Emmanuel Roman, of GLG Partners, said 25pc-30pc of the world's 8,000 hedge funds would disappear "in a Darwinian process", either going bust or deciding meagre profits are not worth their efforts.

"This will go down in the history books as one of the greatest fiascos of banking in 100 years,"

But I'm not really sure why. Hedge funds haven't caused any of the current problems, indeed, many of them, by going short, have reduced the size of the bubble and thus the subsequent crash.

"There need to be some scapegoats, and the regulators are going to go hunt people.

Now that is certainly true, and hedge funds most certainly are going to be one of the prime suspects to be those scapegoats. But there's no good reason why they should be.

Hedge funds are simply investment vehicles, ones that by restricting themselves to only taking investments from sohpisticated investors are able to do things that mutual funds and unit trusts cannot because of regulation. They can go short, invest in different classes, commodities, bonds, shares, as they wish.

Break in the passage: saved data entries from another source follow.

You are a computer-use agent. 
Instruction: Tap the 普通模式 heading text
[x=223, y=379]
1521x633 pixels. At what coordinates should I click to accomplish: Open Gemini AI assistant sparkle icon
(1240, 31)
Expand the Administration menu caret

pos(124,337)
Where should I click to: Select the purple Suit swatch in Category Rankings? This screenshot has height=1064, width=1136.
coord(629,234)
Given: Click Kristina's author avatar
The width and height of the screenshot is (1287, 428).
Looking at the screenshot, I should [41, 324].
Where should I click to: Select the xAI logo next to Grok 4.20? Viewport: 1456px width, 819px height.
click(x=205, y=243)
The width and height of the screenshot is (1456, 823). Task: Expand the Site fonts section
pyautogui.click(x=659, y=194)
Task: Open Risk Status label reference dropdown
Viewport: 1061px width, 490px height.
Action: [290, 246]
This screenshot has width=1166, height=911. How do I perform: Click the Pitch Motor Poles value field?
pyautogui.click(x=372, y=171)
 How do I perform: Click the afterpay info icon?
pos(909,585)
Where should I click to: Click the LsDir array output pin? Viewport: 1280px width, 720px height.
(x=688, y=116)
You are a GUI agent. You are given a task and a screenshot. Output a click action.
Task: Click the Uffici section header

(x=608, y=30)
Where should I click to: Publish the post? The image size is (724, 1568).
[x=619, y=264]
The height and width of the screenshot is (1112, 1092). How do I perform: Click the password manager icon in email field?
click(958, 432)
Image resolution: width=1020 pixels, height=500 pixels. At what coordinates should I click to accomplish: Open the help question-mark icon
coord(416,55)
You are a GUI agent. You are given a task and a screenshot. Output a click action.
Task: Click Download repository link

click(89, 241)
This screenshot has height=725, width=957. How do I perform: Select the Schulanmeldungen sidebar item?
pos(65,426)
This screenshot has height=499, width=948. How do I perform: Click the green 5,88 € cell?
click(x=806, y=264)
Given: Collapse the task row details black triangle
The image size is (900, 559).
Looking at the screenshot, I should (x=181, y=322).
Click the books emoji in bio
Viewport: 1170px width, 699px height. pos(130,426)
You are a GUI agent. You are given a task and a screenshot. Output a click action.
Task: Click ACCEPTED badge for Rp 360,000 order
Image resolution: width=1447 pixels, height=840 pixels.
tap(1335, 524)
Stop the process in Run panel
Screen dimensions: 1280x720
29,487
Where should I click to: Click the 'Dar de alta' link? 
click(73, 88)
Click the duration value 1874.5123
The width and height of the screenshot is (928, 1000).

It's also true that they have grown massively in recent years (even decades) as new opportunities tend to. One or more people find a way to make excess returns, above the usual risk adjusted level, and then others spot that. So they move their own capital into that very field. This is exactly what we want to happen, capital moving towards its most productive use, just as we want the same to happen with any other resource. Now certainly markets often overshoot, so it's entirely possible that there's too much capital now chasing those excess returns....to the point that there are no excess returns, even that returns in the field as a whole are below the normal risk adjusted rate. OK, "shrug", some people will continue to make profits, others perhaps losses , some will leave the market and the risk adjusted return will level out at around and about that which is normal in the rest of the economy.

But via innovation (in this case financial) we've seen that high profits attract capital until there's enough capital there so that profits aren't high. Which, as I say, is exactly what we want to happen, just as we do with bananas, electricty and lawyers.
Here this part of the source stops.